Save the Children stands ready to assist communities throughout the Pacific region affected by tsunamis and tidal waves following a series of volcanic eruptions.
An eruption of the Hunga Tonga-Hunga Ha’apai underwater volcano, about 65 kilometres north of Tonga’s capital of Nuku’alofa, caused a 1.2 metre tsunami at 530pm local time Saturday 15 January.
A tidal wave was recorded in Fiji and tsunami warnings were issued for Fiji, Samoa, Vanuatu, New Zealand and Australia.
The immediate concern in Tonga is for air and water safety due to ash and smoke.
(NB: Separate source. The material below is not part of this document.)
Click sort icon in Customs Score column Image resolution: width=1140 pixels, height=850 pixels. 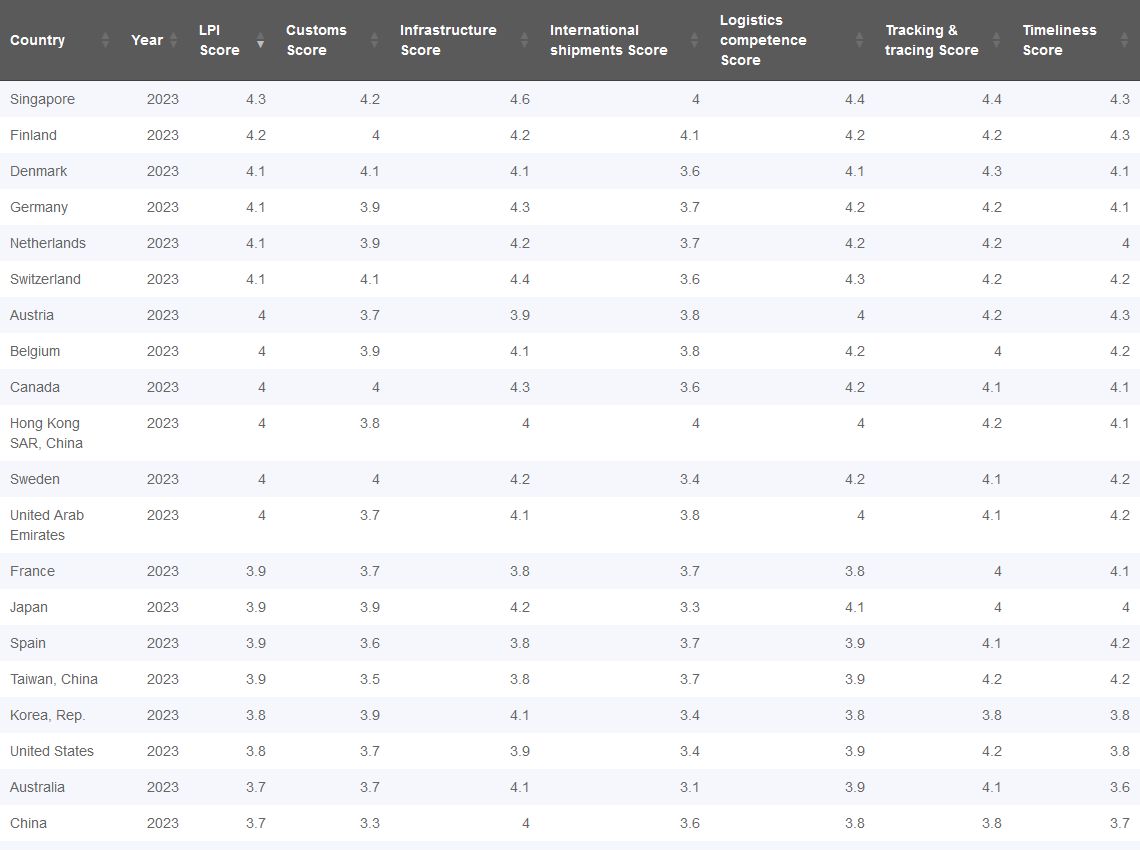(x=374, y=40)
The government has asked the public to wear masks and use bottled water for now.
Authorities have reported no casualties at this stage and all Save the Children staff and volunteers located in Tonga, Fiji and Vanuatu are safe and accounted for.
Save the Children Fiji CEO Shairana Ali said the organisation was closely monitoring the situation and was prepared to respond where needed.
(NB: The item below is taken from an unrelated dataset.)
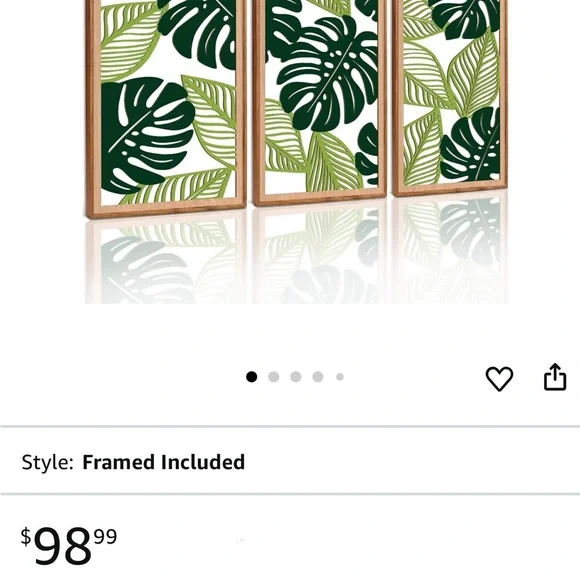Tap the share icon

click(x=555, y=377)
"The booms from the eruption of the Tonga volcano could be clearly heard in Fiji," said Ms Ali.
"Our thoughts have been for the safety of our Tongan brothers and sisters, and Save the Children is well-placed to assist as needed."
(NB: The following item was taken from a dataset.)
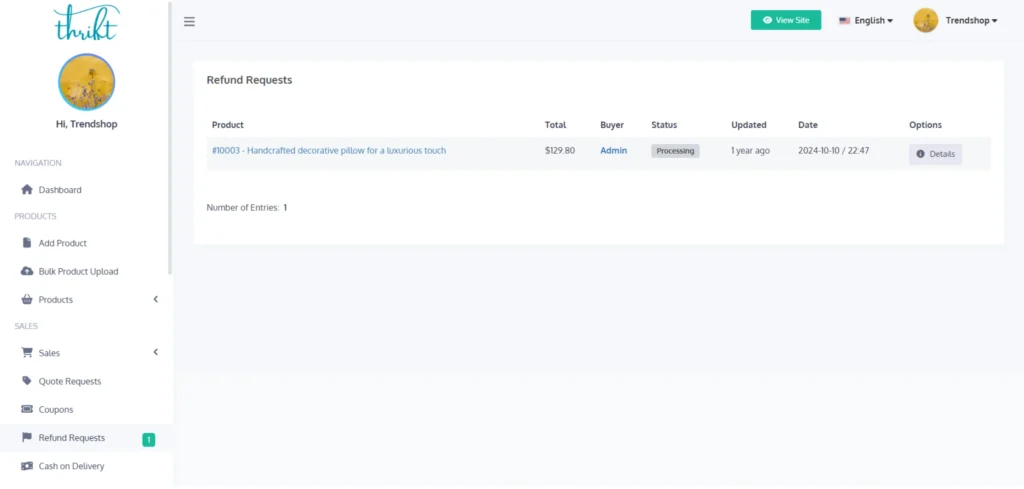This screenshot has height=489, width=1024.
Task: Open Refund Requests in the sidebar
Action: click(71, 438)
"There have been tidal and tsunami waves hitting parts of Fiji and Vanuatu, causing some damage to coastal areas but thankfully not fatalities."
"Communications have been affected but we’re doing what we can to ensure those living in low-lying coastal areas are moving to higher-ground."
"The experts have warned that volcanic activity may continue causing new tsunami warnings to be issued, and recommended people stay indoors to avoid the ash and smoke."
"The people of Pacific Island nations are sadly becoming used to facing disasters. They are incredibly resilient communities."
"We urge everyone to follow the guidance and Save the Children stands ready to assist."
Save the Children has a small presence in Tonga, and more significant staff and resources in Fiji, Vanuatu and throughout the region.
In Tonga, Save the Children supports the Ministry of Education to deliver a $1 million (AUD) distance learning program utilising technology to reach outlying islands and remote populations.